Fletcher has said its business was massively impacted as a result of Covid-19 restrictions, leading to a $196m loss in the year ended on June 30, 2020. The company has said it won’t pay back the subsidy. It was used as intended to pay staff, but only covered a portion of the significant losses the business incurred, it said.
Abbott said that before even worrying about paying off the wage subsidy, companies such as Fletcher Building should take care of their workers that have been left out of pocket, many of whom were very low paid.
Fletcher Building is due to report its first-half earnings next month, and has said it could make an extra $100m. It expects pre-tax profit of between $305m and $320m in the six months to the end of December, up from $219m in the same period the previous year. The company is likely to resume paying dividends to shareholders this year, after suspending payments last year.
“It’s prudent for companies to make sure that they are not putting the entire company at risk by acting like business as usual when it’s clearly not. But as profits come through and collective agreements come up for negotiation, I think you can probably expect to see a bit of a bite back,” Abbott said.

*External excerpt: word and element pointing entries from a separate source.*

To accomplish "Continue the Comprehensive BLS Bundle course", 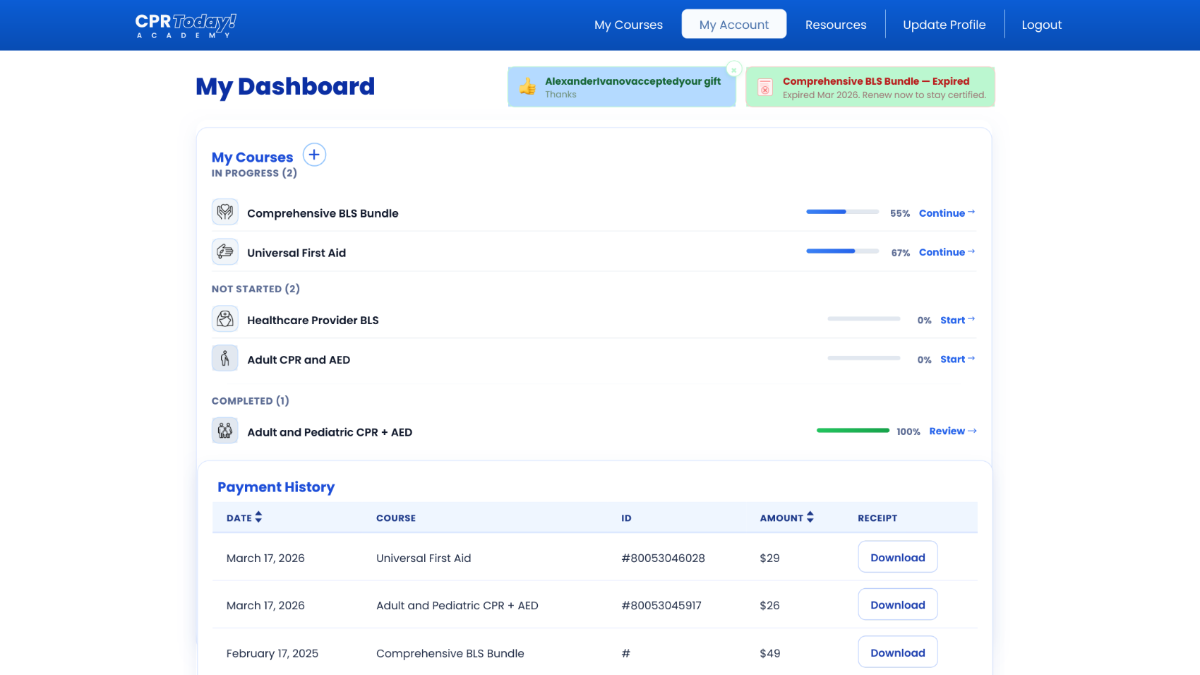I will (945, 212).
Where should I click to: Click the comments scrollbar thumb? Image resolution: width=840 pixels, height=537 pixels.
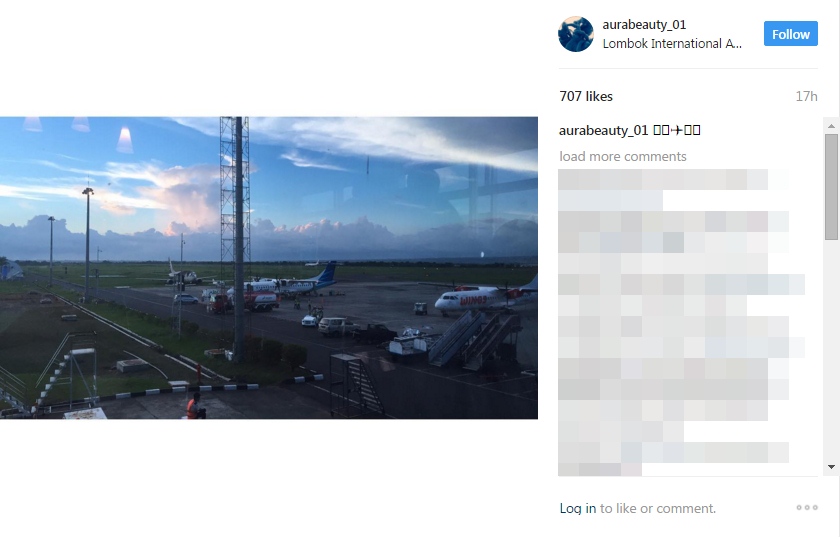tap(831, 187)
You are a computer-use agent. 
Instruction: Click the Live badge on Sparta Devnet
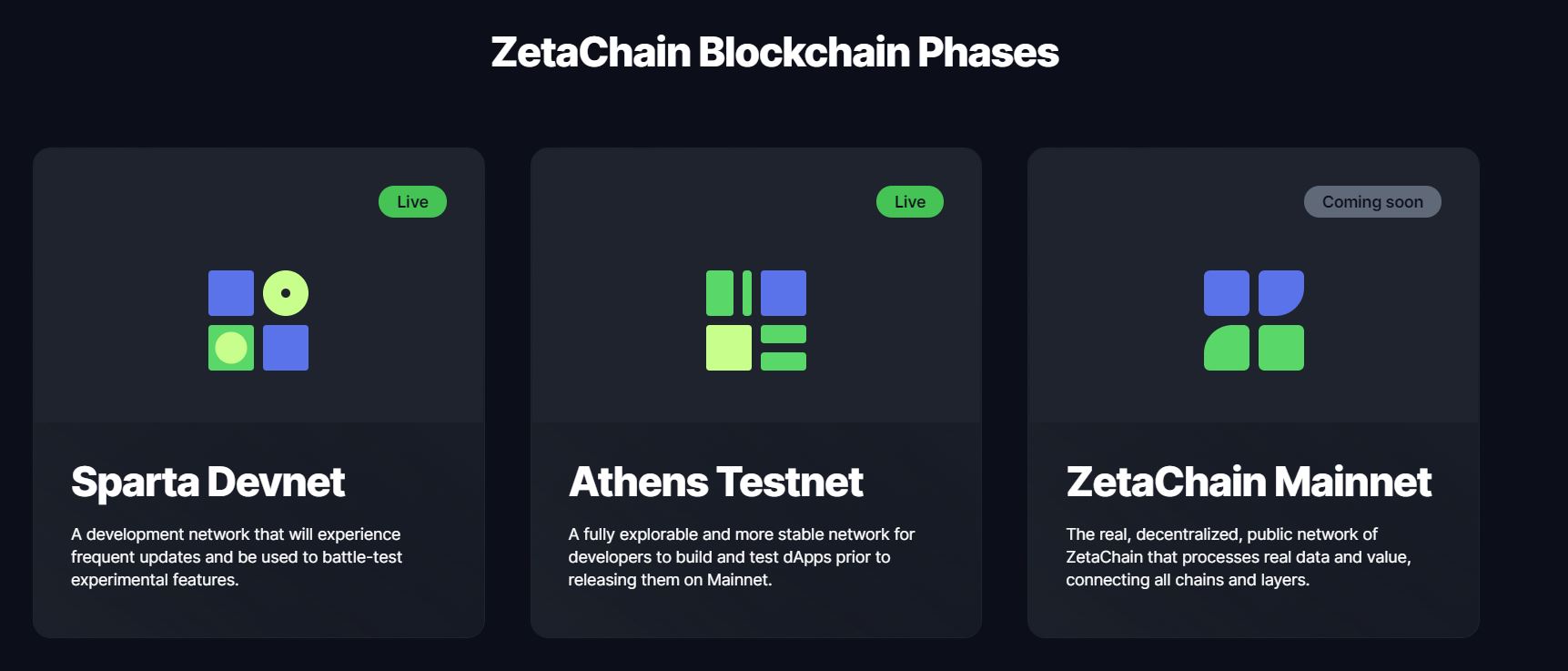pyautogui.click(x=412, y=202)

He said the Government appeared to be letting some companies off the hook.
“I think that some of these companies that Government relies on in terms of private-public partnerships are too big to fail for them, so they really get away with blue murder and get overlooked and it’s pretty frustrating,” he said.

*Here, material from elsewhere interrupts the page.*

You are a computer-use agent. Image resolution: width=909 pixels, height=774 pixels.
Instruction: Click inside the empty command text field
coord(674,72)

The union was seeing concerns come through from workers, he said.
“There are a lot of claims that have been put up and clauses being negotiated around what happens in these kinds of situations now and how the workforce gets treated,” he said.

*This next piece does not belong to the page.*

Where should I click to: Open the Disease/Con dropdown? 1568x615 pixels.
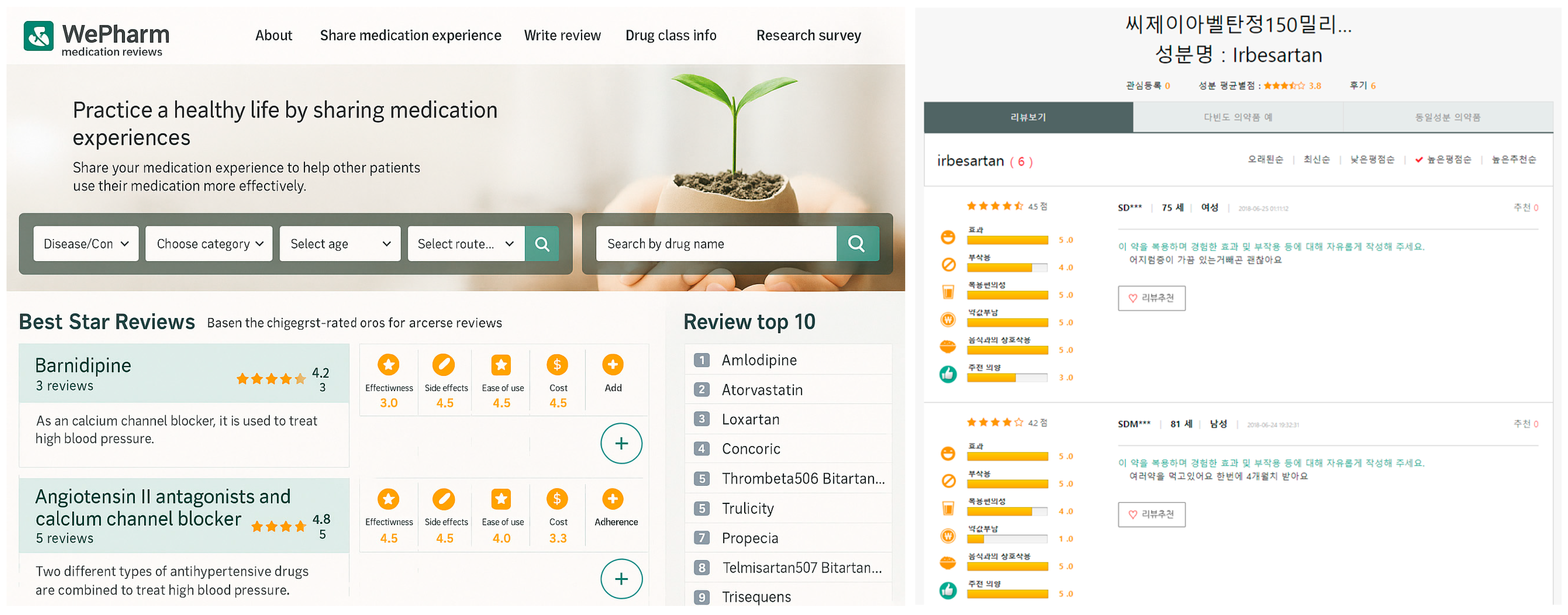[x=86, y=244]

“I have also seen workers basically seeking compensation either by way of increased wages or other benefits largely driven by resentment over how they were treated during that Covid shutdown.”
Abbott also highlighted The Warehouse Group, which was criticised for continuing with a restructuring that cut thousands of hours and an estimated 600 jobs, while taking a $68m wage subsidy. It repaid the subsidy in December, and this month upped its forecast for first-half profit by $20m to $90m.
The retailer asked distribution staff to take a 10 per cent pay cut even as they worked longer hours through the lockdown, he said. The move backfired as staff began bargaining, took strike action and achieved a pay increase, Abbott said.
“When companies make these decisions they do end up having an impact on the morale of staff and it can come back and bite them in the backside,” he said. “These kinds of events bring out the best and worst in people.”
In response, The Warehouse Group said its people were its greatest asset and the company was constantly doing what it could to support team members.
“During the Covid lockdown last year we did everything we could to support our team, including paying all of our nearly 12,000 team members in full including those who weren’t working during the first lockdown,” a spokeswoman said.
She said that at the height of the lockdown, the company initially asked staff earning between $60,000 and $100,000 to take a 10 per cent pay reduction, which affected a small number of people in its distribution centre. The reduction request was quickly reversed as sales resumed and stores reopened, she said.
Changes made to rosters at The Warehouse were needed to ensure the retailer had the right people in stores working at the right time to meet customer needs, she said.
“This resulted in some redundancies, and we did all we could to provide support to those impacted by the change,” she said.
Abbott said a lot of new sites had joined the union as a result of how managers or companies had reacted during the Covid-19 period, although overall numbers were steady due to a lot of redundancies.
“Companies are being more cautious, and for a company being cautious it generally does mean trying to cut costs where they can. And often the easy option for them is to look at labour.”